December 11, 2011 (JUBA) - South Sudan on Sunday said it is exploring new alternative routes for oil export in East Africa due to the difficulties in continuing to use the port in neighbouring Sudan.

- Oil production in South Sudan (AFP)
“We are still open to negotiating with Sudan but we are also exploring ways to construct a new pipeline to one of the East Africa countries, because Sudan is demanding unaffordable charges,” Elizabeth James Bol, the deputy minister of petroleum and mining, told reporters on Sunday.
She explained that her ministry is planning, with oil companies operating in South Sudan, a new route.
A team of experts from the ministry has been sent to Uganda and will continue to Kenya and Ethiopia to identify a suitable pipeline location.
South Sudan has been at loggerheads with the Khartoum-based government over oil since the country split in July. Sudan demands a transit fee of US$32 per barrel – tens times the international standard - while the South offers to pay US$0.41.
In November, Khartoum announced it had stopped exports of South Sudanese crude oil to the international markets through Port Sudan on the Red Sea, claiming it has not received US$727 million of accumulated fees for the use of oil infrastructure since the country split. The South claims it has paid its rental fees and Khartoum, with a backdrop of disapproval from China, has since reneged on its threats.
Oil-wealth sharing talks mediated by the AU High Level Implementation Panel under the chair of former South Africa President, Thabo Mbeki, collapsed in November.

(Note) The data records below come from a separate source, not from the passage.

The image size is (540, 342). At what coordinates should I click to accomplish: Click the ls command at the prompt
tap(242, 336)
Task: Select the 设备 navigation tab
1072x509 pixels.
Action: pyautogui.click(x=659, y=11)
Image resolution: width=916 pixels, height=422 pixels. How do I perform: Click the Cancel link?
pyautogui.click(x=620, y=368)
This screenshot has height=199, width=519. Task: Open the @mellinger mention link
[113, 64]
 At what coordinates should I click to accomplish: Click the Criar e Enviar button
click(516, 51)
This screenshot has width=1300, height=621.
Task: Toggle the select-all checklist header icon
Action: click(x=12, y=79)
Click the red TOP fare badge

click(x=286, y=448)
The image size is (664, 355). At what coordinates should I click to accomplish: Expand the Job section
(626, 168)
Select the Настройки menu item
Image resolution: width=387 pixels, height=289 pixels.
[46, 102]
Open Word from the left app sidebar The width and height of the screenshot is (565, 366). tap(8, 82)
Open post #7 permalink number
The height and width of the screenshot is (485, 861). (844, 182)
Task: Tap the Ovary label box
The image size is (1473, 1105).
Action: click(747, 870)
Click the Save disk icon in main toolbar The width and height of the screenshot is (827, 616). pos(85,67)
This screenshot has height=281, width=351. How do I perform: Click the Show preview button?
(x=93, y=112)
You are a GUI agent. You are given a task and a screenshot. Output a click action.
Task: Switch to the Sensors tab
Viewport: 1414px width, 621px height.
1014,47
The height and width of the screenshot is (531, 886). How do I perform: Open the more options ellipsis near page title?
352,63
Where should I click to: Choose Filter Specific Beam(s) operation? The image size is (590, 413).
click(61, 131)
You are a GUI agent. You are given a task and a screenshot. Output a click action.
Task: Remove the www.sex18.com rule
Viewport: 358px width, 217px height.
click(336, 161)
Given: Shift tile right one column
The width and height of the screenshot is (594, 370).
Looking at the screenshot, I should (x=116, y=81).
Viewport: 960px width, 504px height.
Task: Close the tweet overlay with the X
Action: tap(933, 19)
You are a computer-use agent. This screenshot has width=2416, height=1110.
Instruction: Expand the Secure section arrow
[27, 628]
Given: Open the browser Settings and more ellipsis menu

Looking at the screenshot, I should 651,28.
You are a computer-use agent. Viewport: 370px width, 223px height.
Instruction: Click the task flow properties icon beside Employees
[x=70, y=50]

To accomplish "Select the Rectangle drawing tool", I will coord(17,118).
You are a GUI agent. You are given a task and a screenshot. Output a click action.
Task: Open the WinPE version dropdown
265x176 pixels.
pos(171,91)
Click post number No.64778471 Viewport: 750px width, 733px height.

A stipulation of the peace agreement which ended more than two decades of Sudanese civil war in 2005 was a resolution on oil-wealth sharing. With the secession of South Sudan in July 2011 these negotiations and other stipulations of the agreement are yet to be actioned.
Oil-wealth is a crucial sticking point as with secession, South Sudan took three quarters of the oil fields which now accounts for the vast majority of its income.
The Government of South Sudan has released a statement confirming reports that Christophe de Margerie, the chief executive of Total, a French oil company working on both sides of the Sudanese border, told a news conference at the World Petroleum Congress in Doha from 4-8 December, that Total may have a solution for South Sudan’s oil.
Margerie said Total is planning a pipeline to export Ugandan oil from Kenya, which could be extended to land-locked South Sudan.
Total has agreed to buy into Ugandan oil blocks holding proved reserves of 1.1 billion barrels and potentially as much as 2.5 billion barrels. The company also holds an oil licence with potential in South Sudan.
Connecting with South Sudan would bring down the capital expenditure for the Ugandan project.
"We say to Uganda as part of our long-term view ’you have to take into consideration what sort of oil can come from neighbour countries to make the pipe less expensive’," said Margerie. He declined to give a timetable for the construction of the pipeline.
He indicated that the Malaysian Petronas and the Chinese National Petroleum Corporation oil companies, already operating in South Sudan, could be interested in the project.
On 10 December rebels operating in Unity state, where much of South Sudan’s oil is drilled, threatened the pipeline scheme claiming that construction in the state must be carried out only with their express permission.